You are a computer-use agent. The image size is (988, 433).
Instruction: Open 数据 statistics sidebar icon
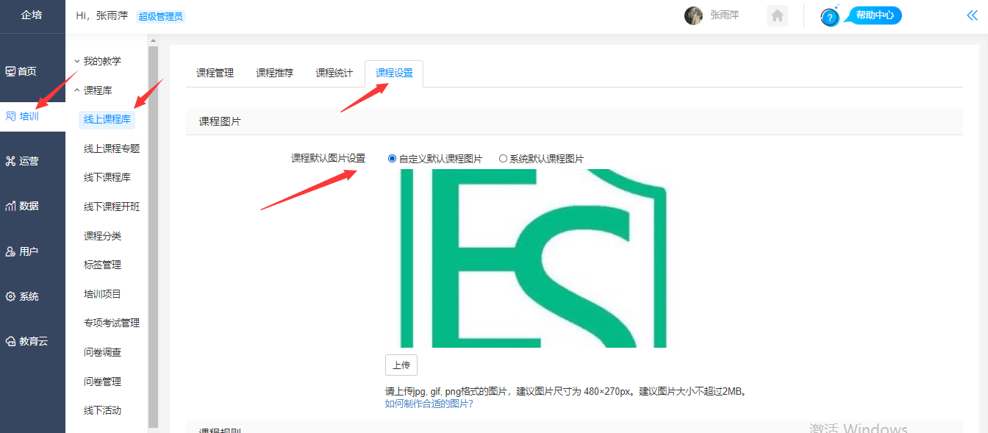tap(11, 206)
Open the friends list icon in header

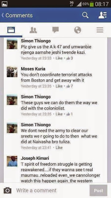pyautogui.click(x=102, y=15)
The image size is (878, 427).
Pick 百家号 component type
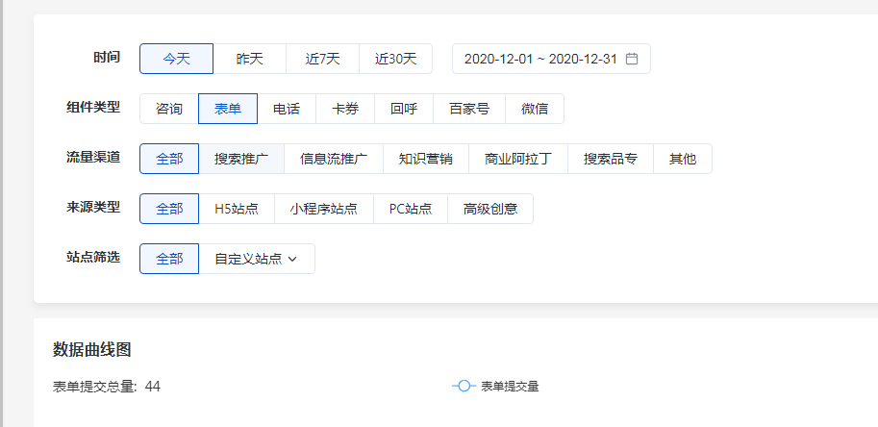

----------------

**COSA FARE:** Trascrivi ogni riga delle voci qui sopra in cui compare la parola «Open», distinguendo tra maiuscole e minuscole.

**RISPOSTA:**
Instruction: Open 数据 statistics sidebar icon
Open the friends list icon in header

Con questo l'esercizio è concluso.